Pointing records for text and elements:
_ _ _

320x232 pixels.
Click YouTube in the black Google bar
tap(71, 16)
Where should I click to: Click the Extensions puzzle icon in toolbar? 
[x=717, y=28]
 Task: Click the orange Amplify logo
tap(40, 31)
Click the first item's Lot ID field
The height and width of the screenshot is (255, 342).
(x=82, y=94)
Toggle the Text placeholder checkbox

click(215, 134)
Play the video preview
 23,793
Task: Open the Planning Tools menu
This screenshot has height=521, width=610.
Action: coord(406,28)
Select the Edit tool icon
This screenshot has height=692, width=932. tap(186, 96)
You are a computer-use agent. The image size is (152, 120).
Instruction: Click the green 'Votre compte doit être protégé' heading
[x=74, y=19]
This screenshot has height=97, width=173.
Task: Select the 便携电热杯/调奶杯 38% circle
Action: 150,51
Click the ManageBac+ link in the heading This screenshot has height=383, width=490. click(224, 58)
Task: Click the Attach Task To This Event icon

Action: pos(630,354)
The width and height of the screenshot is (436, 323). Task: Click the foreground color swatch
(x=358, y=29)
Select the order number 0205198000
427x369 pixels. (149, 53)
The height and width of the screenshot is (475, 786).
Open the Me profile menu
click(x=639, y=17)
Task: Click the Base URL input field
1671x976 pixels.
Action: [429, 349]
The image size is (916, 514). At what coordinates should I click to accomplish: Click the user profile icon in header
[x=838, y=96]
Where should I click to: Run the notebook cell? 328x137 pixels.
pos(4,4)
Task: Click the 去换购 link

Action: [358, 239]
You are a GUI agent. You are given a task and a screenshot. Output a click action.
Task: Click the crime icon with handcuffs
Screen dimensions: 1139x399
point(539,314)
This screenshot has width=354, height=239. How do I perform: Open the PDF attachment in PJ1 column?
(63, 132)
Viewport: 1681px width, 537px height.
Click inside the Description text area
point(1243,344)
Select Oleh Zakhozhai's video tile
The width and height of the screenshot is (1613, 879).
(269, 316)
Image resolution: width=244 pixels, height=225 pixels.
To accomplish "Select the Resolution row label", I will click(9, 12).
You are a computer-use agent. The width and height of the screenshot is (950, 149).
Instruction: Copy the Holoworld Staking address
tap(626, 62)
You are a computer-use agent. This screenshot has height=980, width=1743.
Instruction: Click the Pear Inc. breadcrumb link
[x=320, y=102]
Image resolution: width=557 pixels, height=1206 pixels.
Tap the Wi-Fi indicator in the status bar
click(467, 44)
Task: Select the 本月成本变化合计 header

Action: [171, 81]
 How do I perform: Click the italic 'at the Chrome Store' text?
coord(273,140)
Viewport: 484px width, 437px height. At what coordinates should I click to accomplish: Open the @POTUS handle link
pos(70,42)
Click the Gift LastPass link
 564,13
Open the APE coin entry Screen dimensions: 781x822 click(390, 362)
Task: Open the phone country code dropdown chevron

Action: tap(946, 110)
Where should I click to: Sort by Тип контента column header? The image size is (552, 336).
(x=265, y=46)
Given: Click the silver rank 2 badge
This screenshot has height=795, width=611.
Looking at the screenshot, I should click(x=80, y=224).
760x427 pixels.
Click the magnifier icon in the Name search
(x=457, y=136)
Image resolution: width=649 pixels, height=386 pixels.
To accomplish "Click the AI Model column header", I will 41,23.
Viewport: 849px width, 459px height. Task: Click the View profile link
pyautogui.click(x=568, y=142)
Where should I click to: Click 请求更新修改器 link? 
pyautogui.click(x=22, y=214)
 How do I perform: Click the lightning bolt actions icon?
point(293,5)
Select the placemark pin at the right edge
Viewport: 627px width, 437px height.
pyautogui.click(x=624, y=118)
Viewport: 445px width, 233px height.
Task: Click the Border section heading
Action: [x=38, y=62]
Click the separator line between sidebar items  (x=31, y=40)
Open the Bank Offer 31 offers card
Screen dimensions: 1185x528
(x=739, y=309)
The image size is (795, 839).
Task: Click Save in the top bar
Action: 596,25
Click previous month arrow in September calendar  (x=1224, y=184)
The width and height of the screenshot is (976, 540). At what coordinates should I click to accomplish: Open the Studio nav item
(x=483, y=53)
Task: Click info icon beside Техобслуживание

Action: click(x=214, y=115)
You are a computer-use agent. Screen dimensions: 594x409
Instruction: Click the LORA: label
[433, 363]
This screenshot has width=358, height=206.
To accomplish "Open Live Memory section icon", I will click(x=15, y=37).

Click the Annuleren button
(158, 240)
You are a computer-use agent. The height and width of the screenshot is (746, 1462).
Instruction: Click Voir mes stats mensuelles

_ _ _

PROBLEM TO WORK ON
Copy out the part of the records that begins with the line containing "Image resolution: width=557" and ends with the line containing "Click previous month", keeping both of those lines and changing nothing.

OUTPUT BELOW
Image resolution: width=557 pixels, height=1206 pixels.
Tap the Wi-Fi indicator in the status bar
click(467, 44)
Task: Select the 本月成本变化合计 header

Action: [171, 81]
 How do I perform: Click the italic 'at the Chrome Store' text?
coord(273,140)
Viewport: 484px width, 437px height. At what coordinates should I click to accomplish: Open the @POTUS handle link
pos(70,42)
Click the Gift LastPass link
 564,13
Open the APE coin entry Screen dimensions: 781x822 click(390, 362)
Task: Open the phone country code dropdown chevron

Action: tap(946, 110)
Where should I click to: Sort by Тип контента column header? The image size is (552, 336).
(x=265, y=46)
Given: Click the silver rank 2 badge
This screenshot has height=795, width=611.
Looking at the screenshot, I should click(x=80, y=224).
760x427 pixels.
Click the magnifier icon in the Name search
(x=457, y=136)
Image resolution: width=649 pixels, height=386 pixels.
To accomplish "Click the AI Model column header", I will 41,23.
Viewport: 849px width, 459px height. Task: Click the View profile link
pyautogui.click(x=568, y=142)
Where should I click to: Click 请求更新修改器 link? 
pyautogui.click(x=22, y=214)
 How do I perform: Click the lightning bolt actions icon?
point(293,5)
Select the placemark pin at the right edge
Viewport: 627px width, 437px height.
pyautogui.click(x=624, y=118)
Viewport: 445px width, 233px height.
Task: Click the Border section heading
Action: [x=38, y=62]
Click the separator line between sidebar items  (x=31, y=40)
Open the Bank Offer 31 offers card
Screen dimensions: 1185x528
(x=739, y=309)
The image size is (795, 839).
Task: Click Save in the top bar
Action: 596,25
Click previous month arrow in September calendar  (x=1224, y=184)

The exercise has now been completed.